The Women in Black Book Cover The Women in Black
Madeleine St John
Text Classics

It took me a long time to stop misreading the title of this novel as The Woman in Black. I think it’s because my to-be-read pile also contains Wilkie Collins’ The Woman in White.* This missing plural meant that the introduction of a swathe of women in black in the early chapters left me a little bewildered but I quickly became so immersed in this deftly written tale I forgot the title and just went with the story.

I am a great fan of novels with a mundane domestic bent, especially when set in the mid-twentieth century.** Despite this novel being published for the first time in 1993 it feels entirely submersed within its setting. There is something about reading the minutiae of character’s lives and how they are built up and brought down by that which is every day – family, friends, jobs and lovers – that appeals to my voyeuristic little heart.*** From these novels some of the most memorable and complex, though not necessarily likeable, characters emerge and The Women in Black is no exception.

The Women in Black focuses on the black frocked staff of the Ladies’ Cocktail Frocks in the fictional F. G. Goode department store in Sydney in the late 1950s. The women in black, are individual and independent, living their lives, at least by the end of the book, for themselves and by their own choices. There is the Casual Sales Assistant (Temporary) Lisa (real name Lesley) who is stuck in the wasteland that is the end of high school and the release of exam results and an unknown future.

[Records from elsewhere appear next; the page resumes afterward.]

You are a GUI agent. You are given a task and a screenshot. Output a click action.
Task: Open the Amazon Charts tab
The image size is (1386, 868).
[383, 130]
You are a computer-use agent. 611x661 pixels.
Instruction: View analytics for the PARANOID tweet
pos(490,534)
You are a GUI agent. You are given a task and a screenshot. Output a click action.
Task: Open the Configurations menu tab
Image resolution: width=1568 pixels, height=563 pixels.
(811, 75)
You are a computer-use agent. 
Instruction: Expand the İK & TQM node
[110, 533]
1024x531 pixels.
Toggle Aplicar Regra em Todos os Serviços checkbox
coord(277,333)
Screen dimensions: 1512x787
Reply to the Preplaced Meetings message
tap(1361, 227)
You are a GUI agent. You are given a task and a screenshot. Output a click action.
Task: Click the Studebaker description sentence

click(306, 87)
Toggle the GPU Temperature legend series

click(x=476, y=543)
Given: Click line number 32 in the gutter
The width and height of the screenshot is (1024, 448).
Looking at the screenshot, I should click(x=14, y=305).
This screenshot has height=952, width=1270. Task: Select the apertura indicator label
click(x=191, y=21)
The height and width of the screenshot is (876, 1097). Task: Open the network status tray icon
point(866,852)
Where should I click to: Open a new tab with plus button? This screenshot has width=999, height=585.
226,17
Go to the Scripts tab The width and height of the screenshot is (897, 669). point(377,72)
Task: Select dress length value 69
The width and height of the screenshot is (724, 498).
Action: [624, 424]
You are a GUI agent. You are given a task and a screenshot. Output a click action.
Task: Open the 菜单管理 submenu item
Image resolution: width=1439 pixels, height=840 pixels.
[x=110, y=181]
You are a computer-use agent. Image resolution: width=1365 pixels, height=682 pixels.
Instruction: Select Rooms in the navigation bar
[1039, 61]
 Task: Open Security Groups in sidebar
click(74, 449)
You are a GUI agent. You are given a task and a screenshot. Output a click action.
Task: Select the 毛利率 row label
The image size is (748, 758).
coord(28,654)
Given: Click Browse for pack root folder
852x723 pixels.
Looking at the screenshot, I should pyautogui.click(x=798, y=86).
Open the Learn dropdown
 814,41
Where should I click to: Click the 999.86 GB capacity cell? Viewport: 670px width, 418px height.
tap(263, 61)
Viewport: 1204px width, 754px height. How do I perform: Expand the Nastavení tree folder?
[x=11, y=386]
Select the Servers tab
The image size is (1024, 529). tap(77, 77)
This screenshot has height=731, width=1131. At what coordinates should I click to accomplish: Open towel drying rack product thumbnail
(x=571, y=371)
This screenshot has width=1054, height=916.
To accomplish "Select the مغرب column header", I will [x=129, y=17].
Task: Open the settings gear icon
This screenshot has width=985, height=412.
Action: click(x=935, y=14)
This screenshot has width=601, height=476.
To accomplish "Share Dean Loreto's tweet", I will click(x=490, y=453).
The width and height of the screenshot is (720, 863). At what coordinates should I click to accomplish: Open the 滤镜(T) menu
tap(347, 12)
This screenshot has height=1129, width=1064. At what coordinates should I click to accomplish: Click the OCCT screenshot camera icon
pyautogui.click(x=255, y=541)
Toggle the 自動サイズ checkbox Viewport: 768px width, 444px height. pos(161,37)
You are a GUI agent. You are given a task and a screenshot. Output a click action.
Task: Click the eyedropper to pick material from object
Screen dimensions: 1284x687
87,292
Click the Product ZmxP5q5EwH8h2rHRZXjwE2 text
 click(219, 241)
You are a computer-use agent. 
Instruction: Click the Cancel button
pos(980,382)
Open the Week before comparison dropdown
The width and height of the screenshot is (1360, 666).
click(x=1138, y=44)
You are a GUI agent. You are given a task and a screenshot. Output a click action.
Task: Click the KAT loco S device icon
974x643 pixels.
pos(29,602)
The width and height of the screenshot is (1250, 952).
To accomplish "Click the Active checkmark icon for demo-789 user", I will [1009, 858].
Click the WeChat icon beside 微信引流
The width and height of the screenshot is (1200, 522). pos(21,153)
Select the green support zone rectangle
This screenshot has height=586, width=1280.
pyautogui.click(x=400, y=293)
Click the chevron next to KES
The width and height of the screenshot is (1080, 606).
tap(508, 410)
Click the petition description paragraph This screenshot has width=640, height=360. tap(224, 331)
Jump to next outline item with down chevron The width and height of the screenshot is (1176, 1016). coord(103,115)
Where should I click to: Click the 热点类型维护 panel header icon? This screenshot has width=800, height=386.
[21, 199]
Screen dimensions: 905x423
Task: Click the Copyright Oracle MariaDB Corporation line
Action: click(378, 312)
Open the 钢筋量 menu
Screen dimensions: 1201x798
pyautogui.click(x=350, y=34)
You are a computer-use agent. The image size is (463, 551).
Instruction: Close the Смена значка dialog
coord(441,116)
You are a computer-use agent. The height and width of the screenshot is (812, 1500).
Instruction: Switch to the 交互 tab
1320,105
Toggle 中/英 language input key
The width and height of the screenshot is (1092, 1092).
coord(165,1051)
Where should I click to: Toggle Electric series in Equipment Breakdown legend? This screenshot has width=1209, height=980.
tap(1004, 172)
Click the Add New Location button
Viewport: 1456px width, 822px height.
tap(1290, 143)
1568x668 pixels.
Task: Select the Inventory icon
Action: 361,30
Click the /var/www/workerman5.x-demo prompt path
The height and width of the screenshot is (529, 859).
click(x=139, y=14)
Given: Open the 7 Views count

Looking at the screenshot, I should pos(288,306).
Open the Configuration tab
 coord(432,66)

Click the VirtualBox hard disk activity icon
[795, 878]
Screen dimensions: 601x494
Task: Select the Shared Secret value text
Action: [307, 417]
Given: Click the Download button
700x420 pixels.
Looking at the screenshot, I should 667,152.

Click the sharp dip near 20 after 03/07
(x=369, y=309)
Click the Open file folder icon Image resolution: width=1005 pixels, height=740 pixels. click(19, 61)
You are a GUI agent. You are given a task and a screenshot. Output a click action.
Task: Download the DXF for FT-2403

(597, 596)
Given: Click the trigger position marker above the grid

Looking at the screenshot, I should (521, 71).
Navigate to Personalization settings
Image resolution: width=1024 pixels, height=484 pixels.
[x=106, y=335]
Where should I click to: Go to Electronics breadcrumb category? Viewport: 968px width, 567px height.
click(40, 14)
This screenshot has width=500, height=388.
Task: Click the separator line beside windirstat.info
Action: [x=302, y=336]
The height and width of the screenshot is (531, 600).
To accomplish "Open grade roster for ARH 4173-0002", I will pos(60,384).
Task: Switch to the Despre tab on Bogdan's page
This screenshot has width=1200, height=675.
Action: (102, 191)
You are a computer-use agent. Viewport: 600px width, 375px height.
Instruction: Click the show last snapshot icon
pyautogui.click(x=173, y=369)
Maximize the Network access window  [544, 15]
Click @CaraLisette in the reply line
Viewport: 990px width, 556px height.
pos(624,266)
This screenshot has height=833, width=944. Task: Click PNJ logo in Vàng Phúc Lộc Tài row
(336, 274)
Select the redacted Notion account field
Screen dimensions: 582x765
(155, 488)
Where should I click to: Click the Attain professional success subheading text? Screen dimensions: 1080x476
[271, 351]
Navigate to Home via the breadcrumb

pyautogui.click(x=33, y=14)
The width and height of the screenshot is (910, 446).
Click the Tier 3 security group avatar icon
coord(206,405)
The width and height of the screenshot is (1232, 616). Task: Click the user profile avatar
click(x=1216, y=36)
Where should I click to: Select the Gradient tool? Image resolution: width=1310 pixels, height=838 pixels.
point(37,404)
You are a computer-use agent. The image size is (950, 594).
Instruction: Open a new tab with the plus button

There is Magda, glamorous Continental refugee, guardian of the Model Gowns and survivor of ‘hell’. There is Mrs Williams (Patty), married but in the limbo that was the now decidedly long wait for motherhood. And Miss Baines (Fay), whose current holding pattern revolved around strings of unsuitable dates thanks to her nightclub past and the wait for the future Mr Right. Surrounding these women are a cast of men and women that make up their current and future friends, families and lovers.

Despite its slim size, and lightness of tone taken from its comedy of manners elements, there is a depth within this novel with St John’s smooth sparse writing style layering the past, present and futures of her cast of characters into short sharp chapters. For me there were certain elements of cultural déjà vu. Though set in Sydney several decades before I was born the setting was still a place that I recognised. Though I thoroughly do not approve of the rather dismissive comments made against Melbourne by several of the characters, they do get one thing right though: Melbourne does have the best cake.****

Sadly, St John only wrote four novels, and this is her only novel set in Australia, for I would have loved to read the ongoing stories of these women.


* Distressingly neither of my versions of these books has an appropriately coloured cover in relation to their title
** Not to be confused with the domestic novel, which is apparently a real literary term for mid-19th Century women’s fiction or some such. Though the other part ascribed to this literary term is the comedy of manners, which The Women in Black has been described as. And you should take from this comment that I am in no way qualified to discuss books in an academic literary manner.
*** I blame this on my Grandmother letting me watch too much Days of Our Lives and the Young and the Restless as a child. Nothing wrong with that… unless you think that people can easily change their facial bone structure. Modern medicine is good but not quite that good.
**** This blog will not be participating in any extended conversation about Melbourne and Sydney rivalry.